* [ABOUT THIS TASK]: If a line in the records below contains the word "pixels", copy it.

* [EXTRACTED INFORMATION]:
▼

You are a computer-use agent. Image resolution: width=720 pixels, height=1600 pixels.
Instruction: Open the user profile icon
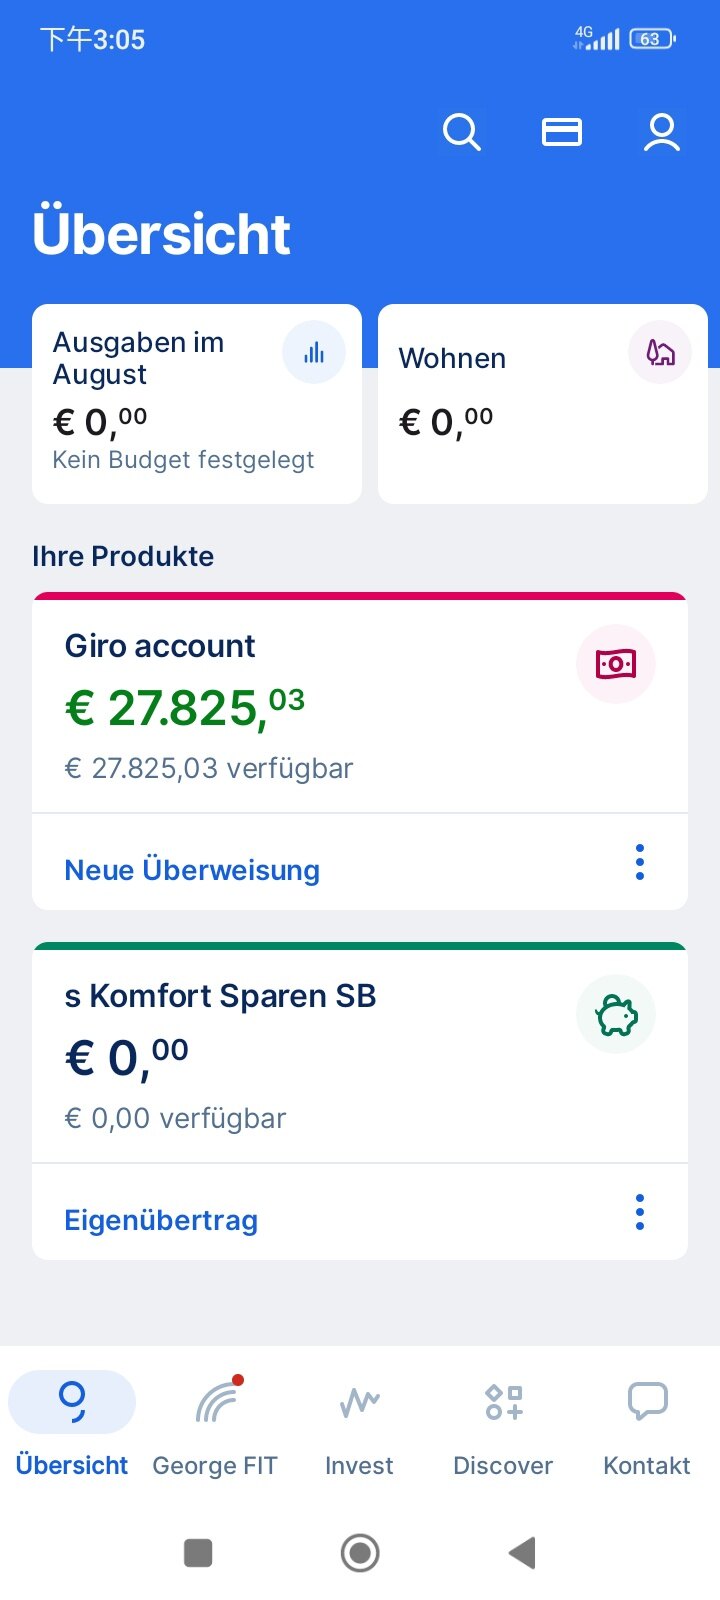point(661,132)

▲
▼

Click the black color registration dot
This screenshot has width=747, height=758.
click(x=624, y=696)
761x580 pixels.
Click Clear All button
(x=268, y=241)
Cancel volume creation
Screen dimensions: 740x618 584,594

▲
▼

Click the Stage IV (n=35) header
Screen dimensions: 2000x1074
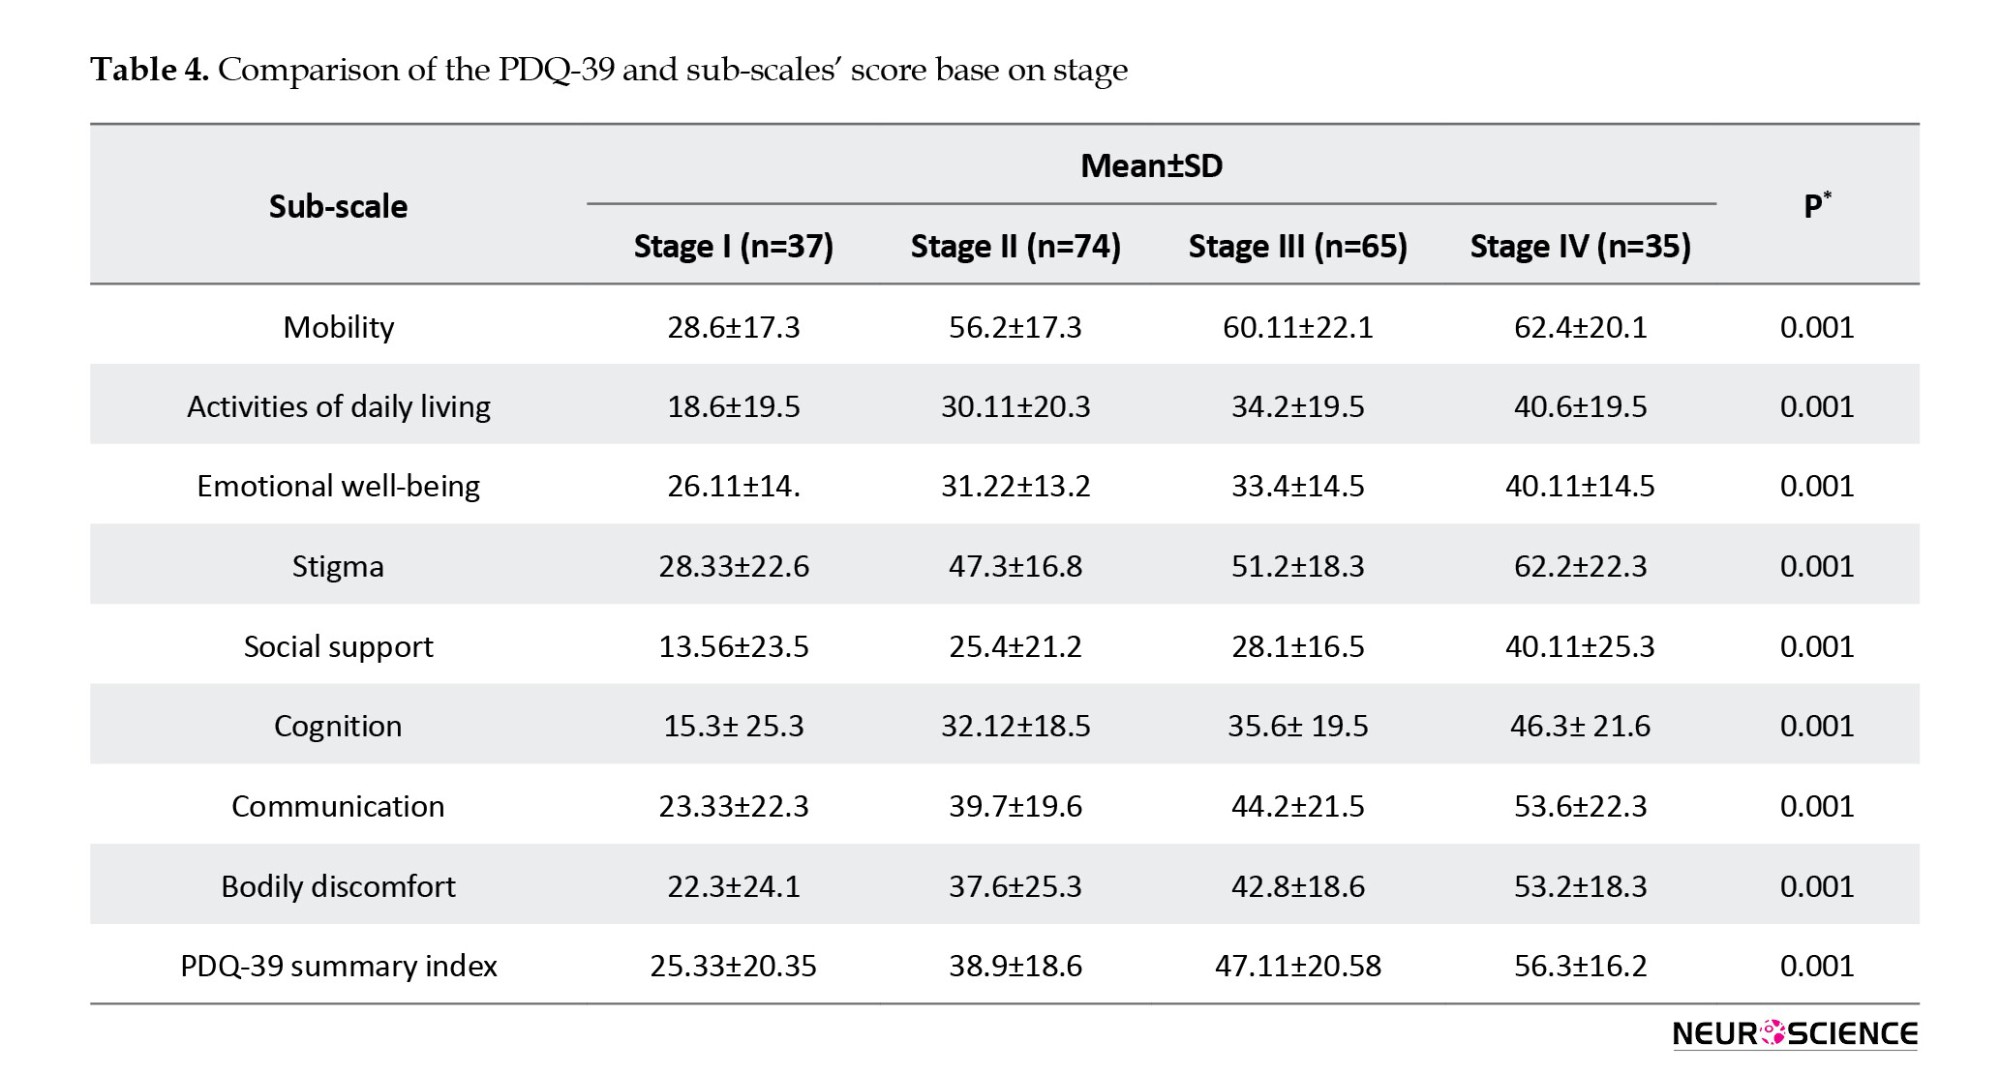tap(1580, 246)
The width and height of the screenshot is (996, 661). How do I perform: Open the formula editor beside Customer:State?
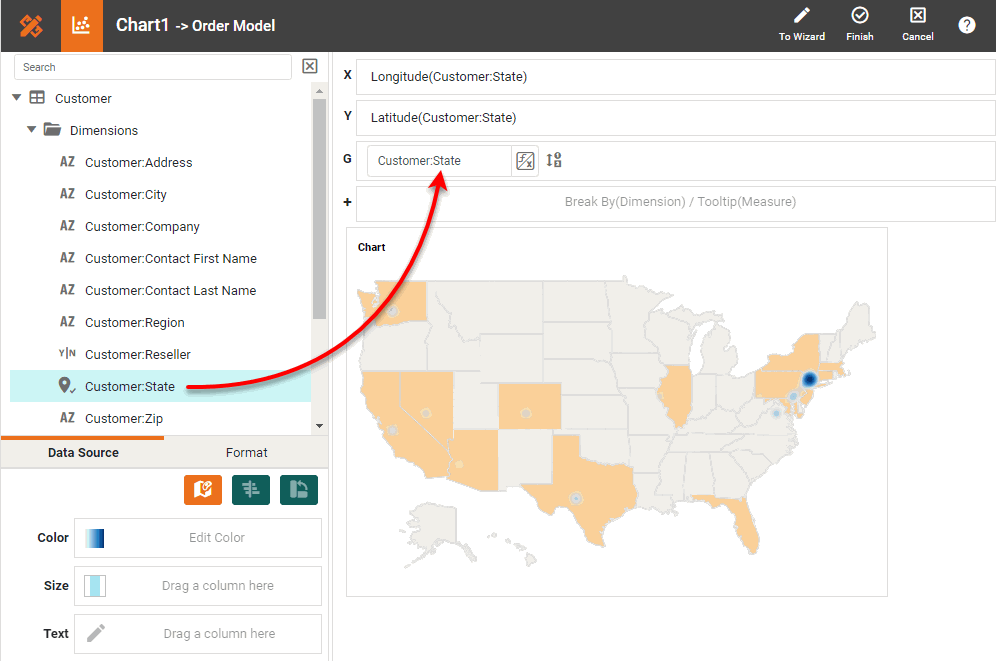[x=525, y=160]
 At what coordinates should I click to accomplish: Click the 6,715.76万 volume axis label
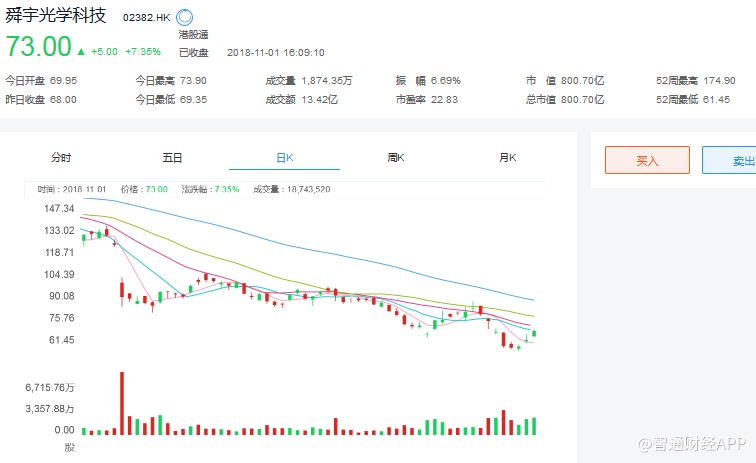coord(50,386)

▲

* [WRITTEN ANSWER]:
You are a computer-use agent. Image resolution: width=720 pixels, height=1600 pixels.
761x580 pixels.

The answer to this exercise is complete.